(Saved data entries)
.....

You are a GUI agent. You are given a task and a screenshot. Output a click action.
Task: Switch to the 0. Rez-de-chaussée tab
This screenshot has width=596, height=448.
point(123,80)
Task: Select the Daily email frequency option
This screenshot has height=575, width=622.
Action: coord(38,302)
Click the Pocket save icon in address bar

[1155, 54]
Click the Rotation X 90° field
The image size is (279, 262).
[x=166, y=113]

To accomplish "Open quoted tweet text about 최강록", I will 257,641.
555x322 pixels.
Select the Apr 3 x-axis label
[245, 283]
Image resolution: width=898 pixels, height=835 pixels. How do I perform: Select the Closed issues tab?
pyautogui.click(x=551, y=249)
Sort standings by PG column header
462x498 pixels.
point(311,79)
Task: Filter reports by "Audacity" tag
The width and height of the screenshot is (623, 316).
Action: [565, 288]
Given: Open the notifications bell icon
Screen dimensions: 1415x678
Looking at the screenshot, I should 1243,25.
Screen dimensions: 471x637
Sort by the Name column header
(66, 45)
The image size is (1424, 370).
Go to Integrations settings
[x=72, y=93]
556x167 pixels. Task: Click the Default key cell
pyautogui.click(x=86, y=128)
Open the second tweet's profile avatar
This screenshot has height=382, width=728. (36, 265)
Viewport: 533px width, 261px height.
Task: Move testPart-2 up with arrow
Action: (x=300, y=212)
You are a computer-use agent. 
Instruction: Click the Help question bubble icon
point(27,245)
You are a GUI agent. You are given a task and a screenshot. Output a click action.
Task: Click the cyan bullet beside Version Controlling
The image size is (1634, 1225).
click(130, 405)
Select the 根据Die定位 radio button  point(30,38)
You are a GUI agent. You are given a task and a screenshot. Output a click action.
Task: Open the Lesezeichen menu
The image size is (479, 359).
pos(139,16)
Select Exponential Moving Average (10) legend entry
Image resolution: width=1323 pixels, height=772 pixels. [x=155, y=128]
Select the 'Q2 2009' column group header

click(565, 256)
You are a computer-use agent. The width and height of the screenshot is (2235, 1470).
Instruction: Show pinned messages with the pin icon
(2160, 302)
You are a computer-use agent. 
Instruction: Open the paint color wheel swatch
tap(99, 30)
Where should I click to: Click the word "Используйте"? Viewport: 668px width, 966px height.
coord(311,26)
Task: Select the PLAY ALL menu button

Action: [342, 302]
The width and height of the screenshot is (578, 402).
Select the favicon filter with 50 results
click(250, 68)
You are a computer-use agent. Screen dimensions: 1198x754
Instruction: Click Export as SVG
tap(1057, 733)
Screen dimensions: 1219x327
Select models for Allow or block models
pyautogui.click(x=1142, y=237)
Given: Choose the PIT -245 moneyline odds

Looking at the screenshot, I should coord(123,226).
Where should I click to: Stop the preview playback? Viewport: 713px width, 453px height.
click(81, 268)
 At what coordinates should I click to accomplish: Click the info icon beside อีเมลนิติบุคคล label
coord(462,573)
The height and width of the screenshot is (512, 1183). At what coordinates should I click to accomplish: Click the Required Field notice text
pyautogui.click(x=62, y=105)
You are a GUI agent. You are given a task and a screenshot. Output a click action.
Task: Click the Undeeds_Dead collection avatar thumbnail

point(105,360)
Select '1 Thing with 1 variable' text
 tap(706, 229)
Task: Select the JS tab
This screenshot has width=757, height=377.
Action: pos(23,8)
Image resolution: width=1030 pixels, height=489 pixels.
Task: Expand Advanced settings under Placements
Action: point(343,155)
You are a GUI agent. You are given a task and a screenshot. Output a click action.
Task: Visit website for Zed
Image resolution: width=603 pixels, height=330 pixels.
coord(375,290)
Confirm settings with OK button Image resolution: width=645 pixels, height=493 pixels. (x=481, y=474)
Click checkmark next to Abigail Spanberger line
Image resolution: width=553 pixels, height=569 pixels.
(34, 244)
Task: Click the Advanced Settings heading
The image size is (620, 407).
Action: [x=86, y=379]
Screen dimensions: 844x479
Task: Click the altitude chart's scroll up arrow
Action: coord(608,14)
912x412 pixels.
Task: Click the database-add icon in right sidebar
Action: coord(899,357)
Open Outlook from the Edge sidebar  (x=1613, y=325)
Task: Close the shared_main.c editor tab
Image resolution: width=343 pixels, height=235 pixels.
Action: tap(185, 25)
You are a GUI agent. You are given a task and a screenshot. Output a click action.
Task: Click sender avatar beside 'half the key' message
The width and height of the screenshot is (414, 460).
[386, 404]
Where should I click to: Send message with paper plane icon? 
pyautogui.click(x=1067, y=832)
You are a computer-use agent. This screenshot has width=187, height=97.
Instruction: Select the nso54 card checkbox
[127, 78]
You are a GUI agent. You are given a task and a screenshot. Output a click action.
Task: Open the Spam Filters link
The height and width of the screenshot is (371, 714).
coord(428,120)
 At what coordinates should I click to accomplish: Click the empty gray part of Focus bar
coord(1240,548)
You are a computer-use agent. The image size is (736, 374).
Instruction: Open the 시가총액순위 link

.....

→ Exercise directions
Render the listing above as a Markdown table with two columns, Row and Line, giving each nonblank line its own numbered row and leaving out blank lines.

→ Output for this task
| Row | Line |
|---|---|
| 1 | You are a GUI agent. You are given a task and a screenshot. Output a click action. |
| 2 | Task: Switch to the 0. Rez-de-chaussée tab |
| 3 | This screenshot has width=596, height=448. |
| 4 | point(123,80) |
| 5 | Task: Select the Daily email frequency option |
| 6 | This screenshot has height=575, width=622. |
| 7 | Action: coord(38,302) |
| 8 | Click the Pocket save icon in address bar |
| 9 | [1155, 54] |
| 10 | Click the Rotation X 90° field |
| 11 | The image size is (279, 262). |
| 12 | [x=166, y=113] |
| 13 | To accomplish "Open quoted tweet text about 최강록", I will 257,641. |
| 14 | 555x322 pixels. |
| 15 | Select the Apr 3 x-axis label |
| 16 | [245, 283] |
| 17 | Image resolution: width=898 pixels, height=835 pixels. How do I perform: Select the Closed issues tab? |
| 18 | pyautogui.click(x=551, y=249) |
| 19 | Sort standings by PG column header |
| 20 | 462x498 pixels. |
| 21 | point(311,79) |
| 22 | Task: Filter reports by "Audacity" tag |
| 23 | The width and height of the screenshot is (623, 316). |
| 24 | Action: [565, 288] |
| 25 | Given: Open the notifications bell icon |
| 26 | Screen dimensions: 1415x678 |
| 27 | Looking at the screenshot, I should 1243,25. |
| 28 | Screen dimensions: 471x637 |
| 29 | Sort by the Name column header |
| 30 | (66, 45) |
| 31 | The image size is (1424, 370). |
| 32 | Go to Integrations settings |
| 33 | [x=72, y=93] |
| 34 | 556x167 pixels. Task: Click the Default key cell |
| 35 | pyautogui.click(x=86, y=128) |
| 36 | Open the second tweet's profile avatar |
| 37 | This screenshot has height=382, width=728. (36, 265) |
| 38 | Viewport: 533px width, 261px height. |
| 39 | Task: Move testPart-2 up with arrow |
| 40 | Action: (x=300, y=212) |
| 41 | You are a computer-use agent.  |
| 42 | Instruction: Click the Help question bubble icon |
| 43 | point(27,245) |
| 44 | You are a GUI agent. You are given a task and a screenshot. Output a click action. |
| 45 | Task: Click the cyan bullet beside Version Controlling |
| 46 | The image size is (1634, 1225). |
| 47 | click(130, 405) |
| 48 | Select the 根据Die定位 radio button  point(30,38) |
| 49 | You are a GUI agent. You are given a task and a screenshot. Output a click action. |
| 50 | Task: Open the Lesezeichen menu |
| 51 | The image size is (479, 359). |
| 52 | pos(139,16) |
| 53 | Select Exponential Moving Average (10) legend entry |
| 54 | Image resolution: width=1323 pixels, height=772 pixels. [x=155, y=128] |
| 55 | Select the 'Q2 2009' column group header |
| 56 | click(565, 256) |
| 57 | You are a computer-use agent. The width and height of the screenshot is (2235, 1470). |
| 58 | Instruction: Show pinned messages with the pin icon |
| 59 | (2160, 302) |
| 60 | You are a computer-use agent.  |
| 61 | Instruction: Open the paint color wheel swatch |
| 62 | tap(99, 30) |
| 63 | Where should I click to: Click the word "Используйте"? Viewport: 668px width, 966px height. |
| 64 | coord(311,26) |
| 65 | Task: Select the PLAY ALL menu button |
| 66 | Action: [342, 302] |
| 67 | The width and height of the screenshot is (578, 402). |
| 68 | Select the favicon filter with 50 results |
| 69 | click(250, 68) |
| 70 | You are a computer-use agent. Screen dimensions: 1198x754 |
| 71 | Instruction: Click Export as SVG |
| 72 | tap(1057, 733) |
| 73 | Screen dimensions: 1219x327 |
| 74 | Select models for Allow or block models |
| 75 | pyautogui.click(x=1142, y=237) |
| 76 | Given: Choose the PIT -245 moneyline odds |
| 77 | Looking at the screenshot, I should coord(123,226). |
| 78 | Where should I click to: Stop the preview playback? Viewport: 713px width, 453px height. |
| 79 | click(81, 268) |
| 80 |  At what coordinates should I click to accomplish: Click the info icon beside อีเมลนิติบุคคล label |
| 81 | coord(462,573) |
| 82 | The height and width of the screenshot is (512, 1183). At what coordinates should I click to accomplish: Click the Required Field notice text |
| 83 | pyautogui.click(x=62, y=105) |
| 84 | You are a GUI agent. You are given a task and a screenshot. Output a click action. |
| 85 | Task: Click the Undeeds_Dead collection avatar thumbnail |
| 86 | point(105,360) |
| 87 | Select '1 Thing with 1 variable' text |
| 88 |  tap(706, 229) |
| 89 | Task: Select the JS tab |
| 90 | This screenshot has width=757, height=377. |
| 91 | Action: pos(23,8) |
| 92 | Image resolution: width=1030 pixels, height=489 pixels. |
| 93 | Task: Expand Advanced settings under Placements |
| 94 | Action: point(343,155) |
| 95 | You are a GUI agent. You are given a task and a screenshot. Output a click action. |
| 96 | Task: Visit website for Zed |
| 97 | Image resolution: width=603 pixels, height=330 pixels. |
| 98 | coord(375,290) |
| 99 | Confirm settings with OK button Image resolution: width=645 pixels, height=493 pixels. (x=481, y=474) |
| 100 | Click checkmark next to Abigail Spanberger line |
| 101 | Image resolution: width=553 pixels, height=569 pixels. |
| 102 | (34, 244) |
| 103 | Task: Click the Advanced Settings heading |
| 104 | The image size is (620, 407). |
| 105 | Action: [x=86, y=379] |
| 106 | Screen dimensions: 844x479 |
| 107 | Task: Click the altitude chart's scroll up arrow |
| 108 | Action: coord(608,14) |
| 109 | 912x412 pixels. |
| 110 | Task: Click the database-add icon in right sidebar |
| 111 | Action: coord(899,357) |
| 112 | Open Outlook from the Edge sidebar  (x=1613, y=325) |
| 113 | Task: Close the shared_main.c editor tab |
| 114 | Image resolution: width=343 pixels, height=235 pixels. |
| 115 | Action: tap(185, 25) |
| 116 | You are a GUI agent. You are given a task and a screenshot. Output a click action. |
| 117 | Task: Click sender avatar beside 'half the key' message |
| 118 | The width and height of the screenshot is (414, 460). |
| 119 | [386, 404] |
| 120 | Where should I click to: Send message with paper plane icon?  |
| 121 | pyautogui.click(x=1067, y=832) |
| 122 | You are a computer-use agent. This screenshot has width=187, height=97. |
| 123 | Instruction: Select the nso54 card checkbox |
| 124 | [127, 78] |
| 125 | You are a GUI agent. You are given a task and a screenshot. Output a click action. |
| 126 | Task: Open the Spam Filters link |
| 127 | The height and width of the screenshot is (371, 714). |
| 128 | coord(428,120) |
| 129 |  At what coordinates should I click to accomplish: Click the empty gray part of Focus bar |
| 130 | coord(1240,548) |
| 131 | You are a computer-use agent. The image size is (736, 374). |
| 132 | Instruction: Open the 시가총액순위 link |